Корячиться на лестнице было совсем нездорово: мышцы сводит, солнце печет, – и лишь внутри домиков можно было, наконец, передохнуть, выпрямить спину, размяться, укрыться от назойливых палящих лучей. На душных чердаках я все надеялся обнаружить что-нибудь любопытное – забытую вещицу или тайное послание, припрятанное для потомков, но ничего не находил, так – пара мелких монет, сломанный карандаш, клочки бумаги, ну и бесхитростные надписи на стропилах. И только в одном домике, взбираясь по расшатанному каркасу кровати, я обнаружил глянцевый уголок, торчащий из-под матраса. Я потянул его и вытащил снимок, повернул, протер… Со снимка смотрел сухопарый дедок в льняной рубахе с закатанными рукавами, а рядом улыбалась бабушка в белом платке, завязанном под подбородком, в ситцевом синем халате, украшенном россыпью мелких цветов. За спинами стариков колосилось поле, голубой лоскут неба тянулся над ним. С обратной стороны фотографии синей пастой, неровным, подслеповатым почерком было написано: «Нашей Оленьке, от бабы и деды». Мысли быстро перенеслись далеко. Туда, где под ногами уже не щетинилась, а податливо колыхалась трава, в ней неугомонно стрекотали кузнечики, и в цветках клевера усердно шумели пчелы. Запах поля. Сзади высится хвойный лес, а чуть поодаль, отделившись, бежит вниз полоска молоденьких елей. К осени, когда займутся первые дожди, под этими елочками повыскакивают несмелые рыжики, а сейчас там только и можно найти пару-тройку случайных маслят. Если сбежать по склону, то скоро наткнешься на журчащую быструю речку: вода в ней совсем прозрачная, и в двух шагах бьет холодный родник. Зачерпнешь воду ладонями и маленькими глотками пьешь, зубы ломит, а только остановиться нельзя…

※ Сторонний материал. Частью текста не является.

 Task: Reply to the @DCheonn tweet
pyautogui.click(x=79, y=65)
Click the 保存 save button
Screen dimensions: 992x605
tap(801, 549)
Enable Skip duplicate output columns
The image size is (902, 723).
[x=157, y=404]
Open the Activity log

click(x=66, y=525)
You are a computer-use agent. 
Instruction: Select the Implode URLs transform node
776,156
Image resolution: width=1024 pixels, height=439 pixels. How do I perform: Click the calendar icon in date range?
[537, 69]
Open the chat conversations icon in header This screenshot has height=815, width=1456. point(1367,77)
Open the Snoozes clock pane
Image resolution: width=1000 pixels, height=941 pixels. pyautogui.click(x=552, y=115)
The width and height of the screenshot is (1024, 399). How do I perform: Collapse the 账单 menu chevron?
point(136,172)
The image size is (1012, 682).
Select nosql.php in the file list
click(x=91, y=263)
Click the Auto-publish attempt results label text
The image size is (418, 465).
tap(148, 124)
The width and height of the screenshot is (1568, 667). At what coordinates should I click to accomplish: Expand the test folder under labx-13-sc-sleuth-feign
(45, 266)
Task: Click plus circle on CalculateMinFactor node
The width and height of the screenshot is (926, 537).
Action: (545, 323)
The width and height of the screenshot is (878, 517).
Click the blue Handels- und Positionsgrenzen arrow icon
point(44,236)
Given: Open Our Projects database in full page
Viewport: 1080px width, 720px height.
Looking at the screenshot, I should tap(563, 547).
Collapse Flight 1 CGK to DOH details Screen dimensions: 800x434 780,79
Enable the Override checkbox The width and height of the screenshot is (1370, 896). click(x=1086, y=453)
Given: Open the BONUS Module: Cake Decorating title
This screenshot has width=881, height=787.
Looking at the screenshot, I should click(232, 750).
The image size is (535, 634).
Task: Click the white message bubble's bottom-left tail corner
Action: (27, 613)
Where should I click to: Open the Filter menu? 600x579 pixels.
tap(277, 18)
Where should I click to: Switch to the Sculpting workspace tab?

Мираж рассеялся, когда я был уже внизу. Сидел на матрасе, в одной руке сжимал жестяной баллон, в другой держал найденный снимок. Что-то знакомое было в этих людях, в их уставших прищуренных глазах, в неторопливых заботливых буквах на обороте. Кто такая эта Оля, работала она здесь прошлым летом или еще раньше – об этом я ничего не знал. Но было радостно, хоть ненароком, заглянуть в чужую, но такую знакомую жизнь. Я долго не мог решить, как поступить со снимком – отдать его Кларкам, оставить себе, попробовать разузнать, кто такая эта Оля, и отправить ей карточку почтой. В конце концов, я положил снимок на место. Если через год здесь очутиться какой-нибудь бедолага, пусть он испытает то же самое, что и я, хоть ненадолго, но перенесется на родную землю.